Calcutta, July 24: The Calcutta University vice-chancellor’s phone rang in May but the one in Jorasanko police station did so only on Tuesday.
Between May and July 22 lay the imponderables surrounding one name: Abhishek Banerjee — which turned out to be fake.
A caller impersonating the chief minister’s nephew allegedly called up vice-chancellor Suranjan Das’s office at least five times since May and asked him to declare an unsuccessful student as passed. The registrar took the first call. The subsequent calls were taken by the vice-chancellor.
But the complaint was lodged only on Tuesday — after the vice-chancellor had ascertained that the call had not come from Abhishek and spoken to the young MP.
“I checked the Lok Sabha website and found the MP’s phone number there. The number did not match that of the caller. I contacted the MP, who asked me to lodge a police complaint,” Das told The Telegraph.
The VC did as told by the MP. The police traced the number to Nabadwip in Nadia and sent a team there last night. The team arrested a 22-year-old — a Banerjee whose first name is Souvik, not Abhishek — this morning.
Souvik has confessed, the police said. But they could not clarify if Souvik himself was the candidate or was calling on someone’s behalf. “We found he was from Banerjeepara in Nabadwip and picked him up from his residence,” said Pallab Kanti Ghosh, joint commissioner of police, crime.
According to the complaint lodged by the vice-chancellor, the first call was made to registrar Basab Chaudhuri in May. The caller introduced himself as Abhishek Banerjee and gave Chaudhuri the roll number of a candidate who had failed last year’s BA general examination.
Last year’s results came out by August 2013 and the review of marks was completed by September, university sources said.
“The complaint says the caller asked the registrar to declare a candidate successful. Since vice-chancellor Das was abroad at that time, the registrar told him that the matter would have to wait till the VC returned to the country,” said an officer investigating the case. “After the vice-chancellor returned, Souvik called him five to six times and kept insisting that the failed candidate be declared successful.”

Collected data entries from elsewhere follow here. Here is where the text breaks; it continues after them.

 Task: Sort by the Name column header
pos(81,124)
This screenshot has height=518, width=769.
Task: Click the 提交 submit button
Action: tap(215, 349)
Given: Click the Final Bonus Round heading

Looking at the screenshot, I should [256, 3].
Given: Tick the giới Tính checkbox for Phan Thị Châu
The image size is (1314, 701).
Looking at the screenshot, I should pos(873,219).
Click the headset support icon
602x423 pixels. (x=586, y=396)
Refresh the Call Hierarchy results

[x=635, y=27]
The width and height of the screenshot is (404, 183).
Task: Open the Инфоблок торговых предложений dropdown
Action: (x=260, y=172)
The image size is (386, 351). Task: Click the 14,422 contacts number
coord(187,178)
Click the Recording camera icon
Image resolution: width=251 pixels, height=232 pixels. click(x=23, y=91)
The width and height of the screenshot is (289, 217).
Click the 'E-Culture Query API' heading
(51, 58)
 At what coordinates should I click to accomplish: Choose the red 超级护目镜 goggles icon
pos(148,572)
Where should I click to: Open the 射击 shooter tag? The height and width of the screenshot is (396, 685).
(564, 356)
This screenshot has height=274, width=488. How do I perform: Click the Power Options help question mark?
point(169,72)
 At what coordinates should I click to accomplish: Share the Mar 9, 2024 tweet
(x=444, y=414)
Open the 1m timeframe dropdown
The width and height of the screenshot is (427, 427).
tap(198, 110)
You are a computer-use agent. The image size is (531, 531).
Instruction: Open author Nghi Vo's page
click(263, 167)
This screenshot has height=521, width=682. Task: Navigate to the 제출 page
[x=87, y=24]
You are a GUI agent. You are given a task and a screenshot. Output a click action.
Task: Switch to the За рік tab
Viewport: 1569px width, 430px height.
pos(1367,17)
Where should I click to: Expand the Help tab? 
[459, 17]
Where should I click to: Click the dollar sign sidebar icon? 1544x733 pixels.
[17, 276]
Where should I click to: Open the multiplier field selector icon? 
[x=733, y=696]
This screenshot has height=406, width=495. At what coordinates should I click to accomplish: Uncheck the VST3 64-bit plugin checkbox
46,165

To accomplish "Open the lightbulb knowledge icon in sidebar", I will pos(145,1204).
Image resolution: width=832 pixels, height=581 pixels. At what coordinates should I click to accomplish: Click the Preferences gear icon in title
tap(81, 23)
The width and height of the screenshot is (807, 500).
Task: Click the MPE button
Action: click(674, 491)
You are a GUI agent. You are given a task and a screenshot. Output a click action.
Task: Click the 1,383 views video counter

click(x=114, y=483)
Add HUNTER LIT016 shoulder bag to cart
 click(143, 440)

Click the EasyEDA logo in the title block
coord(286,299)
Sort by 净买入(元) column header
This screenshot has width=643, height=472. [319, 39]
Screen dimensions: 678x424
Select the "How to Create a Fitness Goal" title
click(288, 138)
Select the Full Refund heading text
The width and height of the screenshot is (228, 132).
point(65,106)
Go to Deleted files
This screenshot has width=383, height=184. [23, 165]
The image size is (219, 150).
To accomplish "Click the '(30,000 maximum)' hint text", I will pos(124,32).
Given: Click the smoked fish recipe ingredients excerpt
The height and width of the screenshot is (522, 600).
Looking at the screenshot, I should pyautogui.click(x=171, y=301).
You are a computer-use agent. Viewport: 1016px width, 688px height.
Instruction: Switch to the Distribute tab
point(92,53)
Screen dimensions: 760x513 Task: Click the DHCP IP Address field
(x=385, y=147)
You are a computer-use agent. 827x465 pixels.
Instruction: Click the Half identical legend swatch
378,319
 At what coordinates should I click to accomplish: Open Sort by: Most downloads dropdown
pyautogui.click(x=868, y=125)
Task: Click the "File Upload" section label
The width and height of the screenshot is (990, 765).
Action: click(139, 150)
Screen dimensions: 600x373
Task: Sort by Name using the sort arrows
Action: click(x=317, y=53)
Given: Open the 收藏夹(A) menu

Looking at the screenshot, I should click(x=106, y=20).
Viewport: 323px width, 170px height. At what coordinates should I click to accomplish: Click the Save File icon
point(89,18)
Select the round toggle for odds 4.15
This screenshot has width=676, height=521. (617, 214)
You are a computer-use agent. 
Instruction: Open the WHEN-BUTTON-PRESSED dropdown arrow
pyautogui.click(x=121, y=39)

The complaint states that the vice-chancellor told the caller every time that it would not be possible to declare a failed candidate as passed, said an officer of the Jorasanko police station.
“On Tuesday, he called up the VC and threatened him with dire consequences if Das did not pay heed to his instruction,” added the officer.
It appears that after such a threat, Das hunted for the Diamond Harbour MP’s number first and then went to the police.
Asked why he had waited so long to lodge a complaint, the vice-chancellor said: “I didn’t take the calls seriously. I knew they were fake calls. But on Tuesday, the caller threatened me with dire consequences and used abusive language. Then I realised that I needed to take a step considering my own security and the security of the university. And I also realised the person should be punished because he was identifying himself as an honourable MP.”
University sources said that around May-end — shortly after the calls started — the examination department had been informally asked to verify whether the roll number mentioned by the caller was genuine.
“The process to bring out an old answer script is very lengthy. The examination department had not made much headway in the matter,” said a source.
Asked if he would have considered the request to pass the failed student if it had indeed come from the chief minister’s nephew, the vice-chancellor said: “I believe an MP can never make such a request.”
The complaint was forwarded to Lalbazar by the deputy commissioner (north) and the action followed.
“Tracing Souvik was not a tough job because he had used his own cellphone to make the calls,” said an officer.